**WHAT IS EXPECTED**
Take the material below from its first line through the line containing "航空 (611, 1691)" and, please, write those lines again exactly.

[Opening SOURCE DATA section]

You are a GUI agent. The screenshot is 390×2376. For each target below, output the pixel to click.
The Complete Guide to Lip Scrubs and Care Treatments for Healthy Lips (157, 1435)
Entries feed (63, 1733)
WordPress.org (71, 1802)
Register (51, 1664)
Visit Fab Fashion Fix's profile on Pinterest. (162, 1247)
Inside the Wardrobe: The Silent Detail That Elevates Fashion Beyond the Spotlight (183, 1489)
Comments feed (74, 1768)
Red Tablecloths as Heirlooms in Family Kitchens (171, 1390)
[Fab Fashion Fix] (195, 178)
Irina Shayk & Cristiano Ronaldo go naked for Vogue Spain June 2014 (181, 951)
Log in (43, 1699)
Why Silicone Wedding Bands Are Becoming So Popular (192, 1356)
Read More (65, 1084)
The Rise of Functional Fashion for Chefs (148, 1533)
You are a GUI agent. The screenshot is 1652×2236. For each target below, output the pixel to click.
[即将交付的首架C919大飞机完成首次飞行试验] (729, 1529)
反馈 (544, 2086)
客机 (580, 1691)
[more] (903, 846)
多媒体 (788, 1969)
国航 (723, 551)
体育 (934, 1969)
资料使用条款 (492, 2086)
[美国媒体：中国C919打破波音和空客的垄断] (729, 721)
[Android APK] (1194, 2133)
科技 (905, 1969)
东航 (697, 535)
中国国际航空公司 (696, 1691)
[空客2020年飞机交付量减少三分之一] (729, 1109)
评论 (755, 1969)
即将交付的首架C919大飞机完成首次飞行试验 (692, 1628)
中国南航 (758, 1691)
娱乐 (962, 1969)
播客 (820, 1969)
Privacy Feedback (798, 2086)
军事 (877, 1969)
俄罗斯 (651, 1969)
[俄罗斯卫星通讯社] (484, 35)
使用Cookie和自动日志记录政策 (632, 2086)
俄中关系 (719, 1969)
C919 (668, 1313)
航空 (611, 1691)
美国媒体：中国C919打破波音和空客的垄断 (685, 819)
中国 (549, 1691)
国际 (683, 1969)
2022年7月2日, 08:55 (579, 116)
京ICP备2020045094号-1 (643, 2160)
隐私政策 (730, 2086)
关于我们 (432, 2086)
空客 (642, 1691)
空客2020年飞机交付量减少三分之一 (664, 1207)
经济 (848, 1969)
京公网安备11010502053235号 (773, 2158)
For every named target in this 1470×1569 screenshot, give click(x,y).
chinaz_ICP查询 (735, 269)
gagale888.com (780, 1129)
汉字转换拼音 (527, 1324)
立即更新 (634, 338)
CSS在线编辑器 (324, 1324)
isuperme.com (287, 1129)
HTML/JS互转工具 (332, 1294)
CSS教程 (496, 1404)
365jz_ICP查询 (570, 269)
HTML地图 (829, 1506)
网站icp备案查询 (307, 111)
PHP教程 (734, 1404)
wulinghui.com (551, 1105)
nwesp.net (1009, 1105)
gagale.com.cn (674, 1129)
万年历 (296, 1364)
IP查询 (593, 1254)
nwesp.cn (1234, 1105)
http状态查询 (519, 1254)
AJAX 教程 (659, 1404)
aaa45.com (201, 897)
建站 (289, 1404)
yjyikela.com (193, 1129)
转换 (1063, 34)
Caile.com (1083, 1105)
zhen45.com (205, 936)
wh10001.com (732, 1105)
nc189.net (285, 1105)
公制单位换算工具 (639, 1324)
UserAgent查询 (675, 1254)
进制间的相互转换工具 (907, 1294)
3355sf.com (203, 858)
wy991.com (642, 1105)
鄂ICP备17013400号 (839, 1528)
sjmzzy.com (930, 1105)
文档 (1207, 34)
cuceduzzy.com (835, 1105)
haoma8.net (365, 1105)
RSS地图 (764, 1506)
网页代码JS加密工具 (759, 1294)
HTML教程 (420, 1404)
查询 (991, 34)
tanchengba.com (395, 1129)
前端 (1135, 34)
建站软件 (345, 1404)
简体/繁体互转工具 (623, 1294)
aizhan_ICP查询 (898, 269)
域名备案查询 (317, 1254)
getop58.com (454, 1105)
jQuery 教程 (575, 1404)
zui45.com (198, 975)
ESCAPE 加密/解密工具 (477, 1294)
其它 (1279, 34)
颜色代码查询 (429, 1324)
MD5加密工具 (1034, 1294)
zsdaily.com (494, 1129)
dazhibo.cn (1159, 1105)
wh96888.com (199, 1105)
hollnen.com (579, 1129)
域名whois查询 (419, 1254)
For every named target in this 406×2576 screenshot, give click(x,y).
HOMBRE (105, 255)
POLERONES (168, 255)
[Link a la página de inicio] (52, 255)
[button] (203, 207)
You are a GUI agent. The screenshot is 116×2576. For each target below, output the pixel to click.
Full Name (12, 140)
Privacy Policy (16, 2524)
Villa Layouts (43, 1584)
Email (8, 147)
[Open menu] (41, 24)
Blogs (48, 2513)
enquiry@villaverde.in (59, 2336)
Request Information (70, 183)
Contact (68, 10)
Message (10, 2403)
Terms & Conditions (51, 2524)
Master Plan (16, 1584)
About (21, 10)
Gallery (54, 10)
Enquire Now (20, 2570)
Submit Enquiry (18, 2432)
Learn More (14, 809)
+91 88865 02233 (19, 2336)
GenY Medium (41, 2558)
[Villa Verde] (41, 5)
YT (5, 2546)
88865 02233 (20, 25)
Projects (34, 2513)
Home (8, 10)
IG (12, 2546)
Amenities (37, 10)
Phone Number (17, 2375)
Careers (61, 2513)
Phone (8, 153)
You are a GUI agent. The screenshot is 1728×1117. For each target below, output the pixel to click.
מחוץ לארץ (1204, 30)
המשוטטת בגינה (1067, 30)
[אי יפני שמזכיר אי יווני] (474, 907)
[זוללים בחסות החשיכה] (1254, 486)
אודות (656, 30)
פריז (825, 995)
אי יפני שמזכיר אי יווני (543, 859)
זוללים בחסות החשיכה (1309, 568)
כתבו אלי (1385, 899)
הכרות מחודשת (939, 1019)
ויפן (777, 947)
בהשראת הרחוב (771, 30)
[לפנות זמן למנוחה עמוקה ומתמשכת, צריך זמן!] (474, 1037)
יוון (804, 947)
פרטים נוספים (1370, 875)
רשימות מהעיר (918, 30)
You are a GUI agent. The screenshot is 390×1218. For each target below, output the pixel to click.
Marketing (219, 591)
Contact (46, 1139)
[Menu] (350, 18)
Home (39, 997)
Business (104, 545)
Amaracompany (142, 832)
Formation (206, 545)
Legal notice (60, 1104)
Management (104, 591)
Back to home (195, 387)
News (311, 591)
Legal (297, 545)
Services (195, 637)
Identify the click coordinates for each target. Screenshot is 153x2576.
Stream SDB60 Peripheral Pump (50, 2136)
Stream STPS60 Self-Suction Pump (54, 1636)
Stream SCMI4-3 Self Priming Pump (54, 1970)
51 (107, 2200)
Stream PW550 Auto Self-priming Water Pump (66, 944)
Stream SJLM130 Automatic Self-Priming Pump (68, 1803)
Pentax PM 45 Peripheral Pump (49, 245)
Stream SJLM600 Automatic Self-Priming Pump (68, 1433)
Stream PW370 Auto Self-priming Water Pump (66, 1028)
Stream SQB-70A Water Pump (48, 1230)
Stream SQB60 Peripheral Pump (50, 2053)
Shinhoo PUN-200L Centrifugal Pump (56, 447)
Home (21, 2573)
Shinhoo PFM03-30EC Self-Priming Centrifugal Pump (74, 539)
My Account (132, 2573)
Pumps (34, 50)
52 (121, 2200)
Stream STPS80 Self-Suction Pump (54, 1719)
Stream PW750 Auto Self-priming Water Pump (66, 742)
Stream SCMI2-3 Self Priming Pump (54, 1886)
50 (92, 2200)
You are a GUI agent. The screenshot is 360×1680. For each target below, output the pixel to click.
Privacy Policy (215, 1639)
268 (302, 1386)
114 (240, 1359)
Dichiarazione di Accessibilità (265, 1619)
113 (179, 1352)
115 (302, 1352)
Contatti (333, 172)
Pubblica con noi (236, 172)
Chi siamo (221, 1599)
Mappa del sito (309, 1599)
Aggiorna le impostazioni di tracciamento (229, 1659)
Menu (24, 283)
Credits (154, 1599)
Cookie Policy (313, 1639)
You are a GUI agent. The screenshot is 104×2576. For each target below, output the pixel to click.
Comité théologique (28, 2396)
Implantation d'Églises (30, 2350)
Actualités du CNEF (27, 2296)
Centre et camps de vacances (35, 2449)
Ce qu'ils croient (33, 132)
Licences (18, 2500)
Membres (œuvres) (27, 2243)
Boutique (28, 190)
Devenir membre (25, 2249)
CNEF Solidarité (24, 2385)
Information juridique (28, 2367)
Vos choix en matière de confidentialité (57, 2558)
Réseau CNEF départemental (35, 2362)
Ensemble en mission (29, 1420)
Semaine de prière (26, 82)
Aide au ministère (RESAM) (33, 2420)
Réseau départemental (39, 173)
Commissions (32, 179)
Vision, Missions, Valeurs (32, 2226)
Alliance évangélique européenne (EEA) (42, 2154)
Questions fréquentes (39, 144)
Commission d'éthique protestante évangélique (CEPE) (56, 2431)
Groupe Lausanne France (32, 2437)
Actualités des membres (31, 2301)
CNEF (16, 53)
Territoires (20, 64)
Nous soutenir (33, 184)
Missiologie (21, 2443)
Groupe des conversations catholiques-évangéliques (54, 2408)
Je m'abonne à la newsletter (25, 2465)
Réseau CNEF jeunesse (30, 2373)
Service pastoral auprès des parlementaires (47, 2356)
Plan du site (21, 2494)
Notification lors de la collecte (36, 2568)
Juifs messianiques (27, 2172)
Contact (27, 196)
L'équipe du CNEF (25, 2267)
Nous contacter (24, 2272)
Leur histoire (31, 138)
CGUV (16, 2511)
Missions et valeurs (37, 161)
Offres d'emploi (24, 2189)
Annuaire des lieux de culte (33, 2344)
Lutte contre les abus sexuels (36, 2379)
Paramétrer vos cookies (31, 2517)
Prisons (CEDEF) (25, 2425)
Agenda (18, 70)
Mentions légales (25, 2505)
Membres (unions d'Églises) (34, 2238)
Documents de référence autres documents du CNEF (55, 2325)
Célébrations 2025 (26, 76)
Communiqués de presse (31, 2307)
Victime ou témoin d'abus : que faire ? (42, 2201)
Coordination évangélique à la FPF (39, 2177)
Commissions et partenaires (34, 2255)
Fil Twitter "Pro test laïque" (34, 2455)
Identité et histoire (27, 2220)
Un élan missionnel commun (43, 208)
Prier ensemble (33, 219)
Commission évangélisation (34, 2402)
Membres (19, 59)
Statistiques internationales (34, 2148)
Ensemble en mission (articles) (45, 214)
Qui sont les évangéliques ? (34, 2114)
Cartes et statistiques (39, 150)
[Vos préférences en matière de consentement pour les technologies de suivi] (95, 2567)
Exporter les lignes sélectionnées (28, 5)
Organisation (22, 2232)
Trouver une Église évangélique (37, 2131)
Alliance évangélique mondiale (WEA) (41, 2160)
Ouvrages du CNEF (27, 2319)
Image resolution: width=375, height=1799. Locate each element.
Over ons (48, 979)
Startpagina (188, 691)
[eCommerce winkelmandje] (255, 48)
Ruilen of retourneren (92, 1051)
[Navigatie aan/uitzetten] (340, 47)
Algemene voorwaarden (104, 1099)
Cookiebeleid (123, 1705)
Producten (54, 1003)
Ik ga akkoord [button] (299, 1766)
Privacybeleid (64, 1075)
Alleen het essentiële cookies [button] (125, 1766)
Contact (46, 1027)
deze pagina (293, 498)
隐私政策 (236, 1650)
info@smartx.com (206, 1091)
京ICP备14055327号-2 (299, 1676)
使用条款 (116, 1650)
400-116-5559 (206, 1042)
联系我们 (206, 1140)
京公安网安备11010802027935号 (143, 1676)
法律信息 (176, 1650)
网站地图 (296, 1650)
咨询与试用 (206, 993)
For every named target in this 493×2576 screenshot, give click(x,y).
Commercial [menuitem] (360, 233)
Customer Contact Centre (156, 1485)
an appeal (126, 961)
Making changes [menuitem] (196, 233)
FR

[Closing SOURCE DATA section]

**RESPONSE FOR THIS EXERCISE**
You are a GUI agent. The screenshot is 390×2376. For each target below, output the pixel to click.
The Complete Guide to Lip Scrubs and Care Treatments for Healthy Lips (157, 1435)
Entries feed (63, 1733)
WordPress.org (71, 1802)
Register (51, 1664)
Visit Fab Fashion Fix's profile on Pinterest. (162, 1247)
Inside the Wardrobe: The Silent Detail That Elevates Fashion Beyond the Spotlight (183, 1489)
Comments feed (74, 1768)
Red Tablecloths as Heirlooms in Family Kitchens (171, 1390)
[Fab Fashion Fix] (195, 178)
Irina Shayk & Cristiano Ronaldo go naked for Vogue Spain June 2014 (181, 951)
Log in (43, 1699)
Why Silicone Wedding Bands Are Becoming So Popular (192, 1356)
Read More (65, 1084)
The Rise of Functional Fashion for Chefs (148, 1533)
You are a GUI agent. The screenshot is 1652×2236. For each target below, output the pixel to click.
[即将交付的首架C919大飞机完成首次飞行试验] (729, 1529)
反馈 (544, 2086)
客机 (580, 1691)
[more] (903, 846)
多媒体 (788, 1969)
国航 (723, 551)
体育 (934, 1969)
资料使用条款 (492, 2086)
[美国媒体：中国C919打破波音和空客的垄断] (729, 721)
[Android APK] (1194, 2133)
科技 (905, 1969)
东航 (697, 535)
中国国际航空公司 (696, 1691)
[空客2020年飞机交付量减少三分之一] (729, 1109)
评论 (755, 1969)
即将交付的首架C919大飞机完成首次飞行试验 (692, 1628)
中国南航 (758, 1691)
娱乐 (962, 1969)
播客 (820, 1969)
Privacy Feedback (798, 2086)
军事 (877, 1969)
俄罗斯 (651, 1969)
[俄罗斯卫星通讯社] (484, 35)
使用Cookie和自动日志记录政策 (632, 2086)
俄中关系 (719, 1969)
C919 (668, 1313)
航空 (611, 1691)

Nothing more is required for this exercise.